L’obsession de la Gen Z pour cet appareil photo est-elle cliché?

Kathleen Wuyard
Kathleen Wuyard Journaliste & Coordinatrice web

23, 33, 43, 53 ans: voit-on forcément la vie autrement avec (plusieurs fois) dix ans d’écart ? Positionnés chacun dans une décennie différente, nos journalistes confrontent chaque vendredi leurs points de vue en débattant des sujets dont tout le monde a parlé lors de la semaine écoulée.

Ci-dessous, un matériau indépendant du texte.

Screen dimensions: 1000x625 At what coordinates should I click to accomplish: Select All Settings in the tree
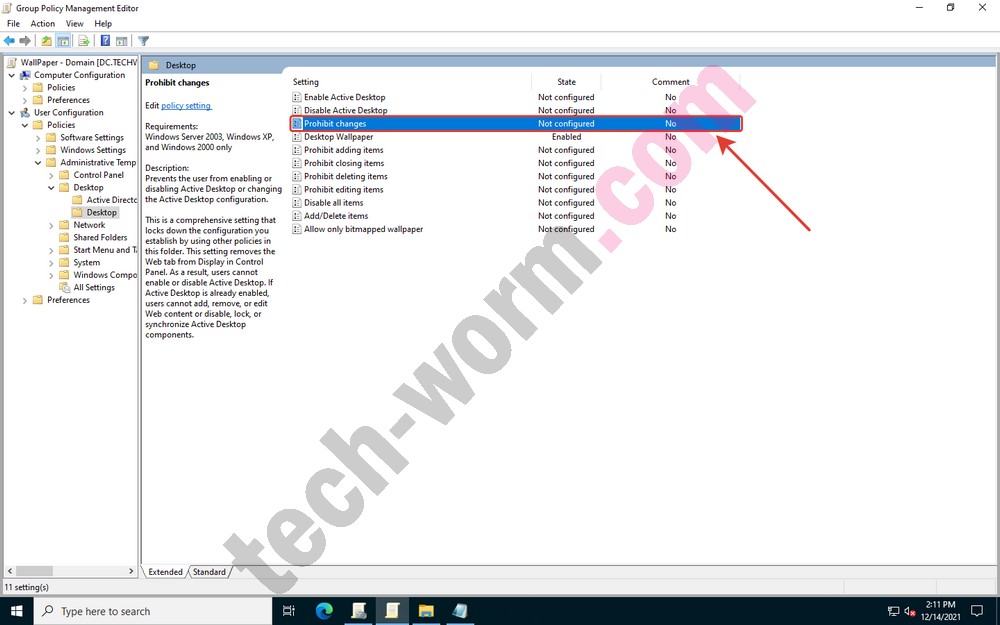(x=93, y=288)
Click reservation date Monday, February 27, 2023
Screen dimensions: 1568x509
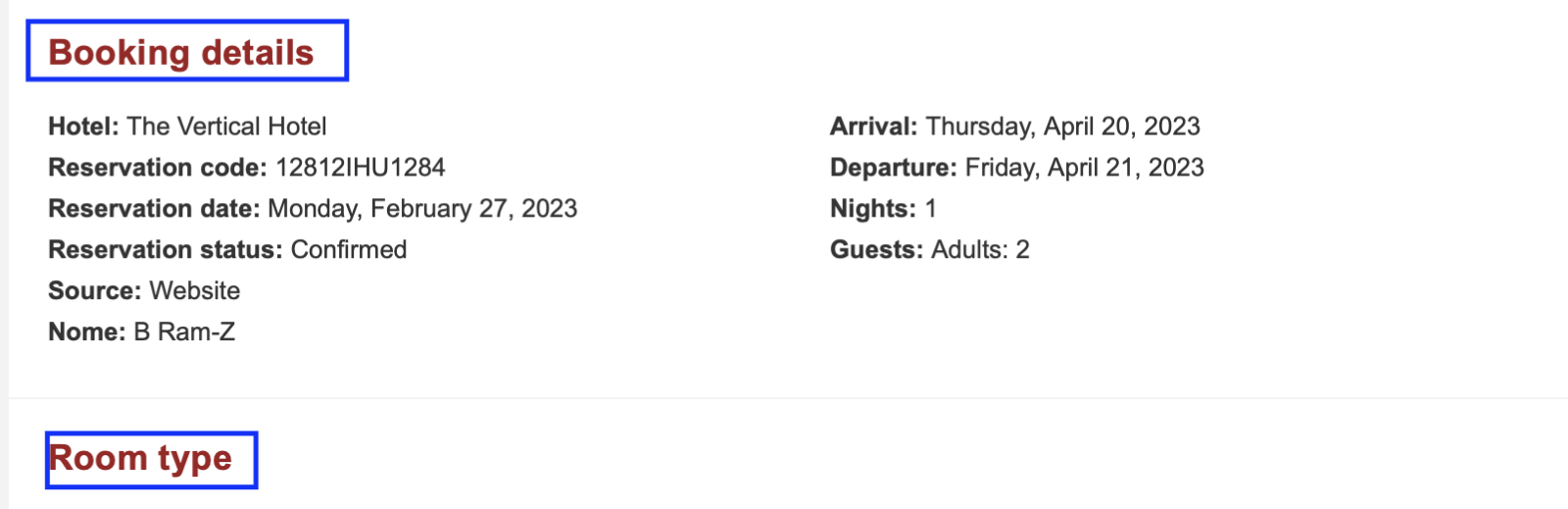click(x=422, y=209)
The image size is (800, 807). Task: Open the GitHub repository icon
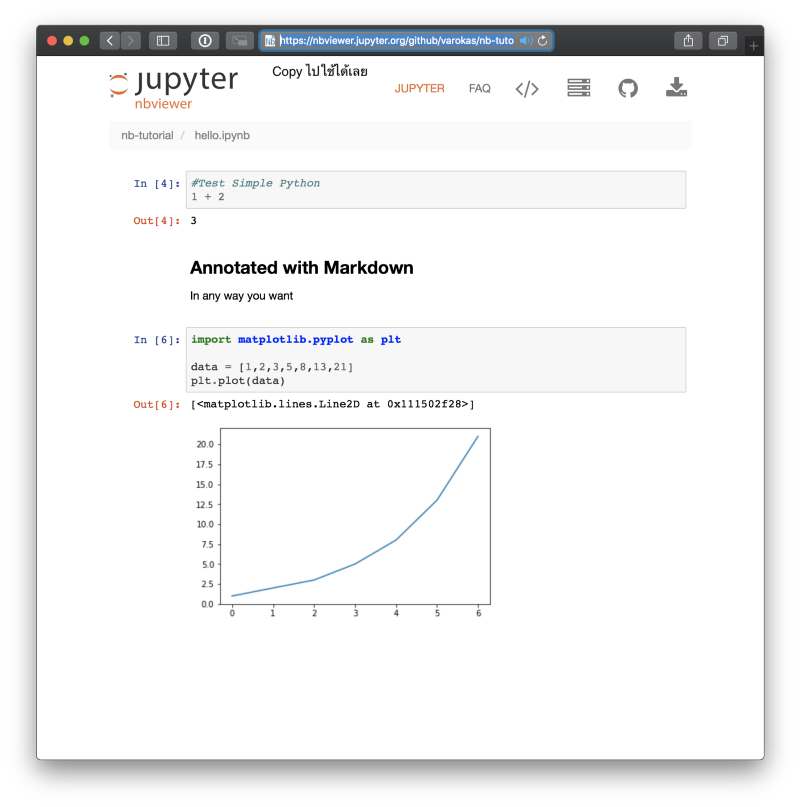tap(628, 89)
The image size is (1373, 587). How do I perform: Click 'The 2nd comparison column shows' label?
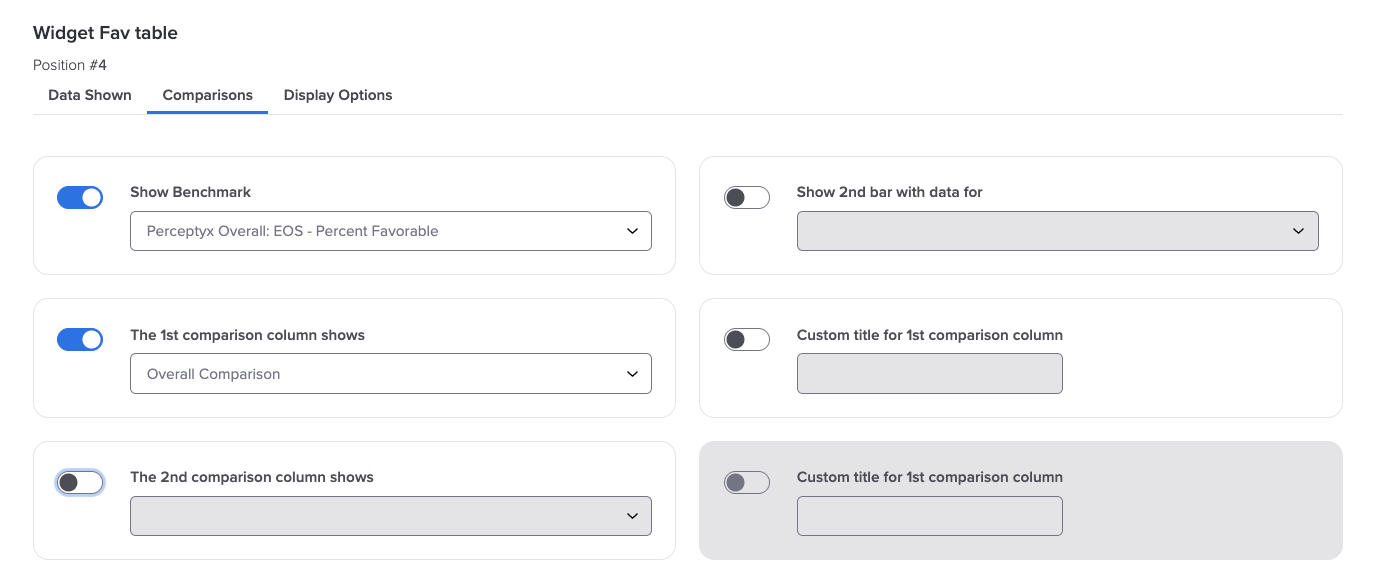pos(251,477)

Appartenant respectivement aux générations Z, Millenial et X, Thibault Dejace, Kathleen Wuyard, Nicolas Balmet et Nathalie Le Blanc confrontent leurs points de vue sur le buzz du moment dans notre chronique « 10 ans d’écart ». Le sujet de la semaine?

Le retour en grâce de l’appareil photo numérique version beta

Celui-là même qui a fait office d’avancée incroyablement futuriste lors de son lancement, synonyme d’économies de pellicule et de temps (plus besoin d’apprendre le développement!). Incontournable de toutes les soirées du tournant du millénaire, cet accessoire ô combien Y2K s’offre un retour en grâce dans la foulée des UGG et autres jeans taille basse.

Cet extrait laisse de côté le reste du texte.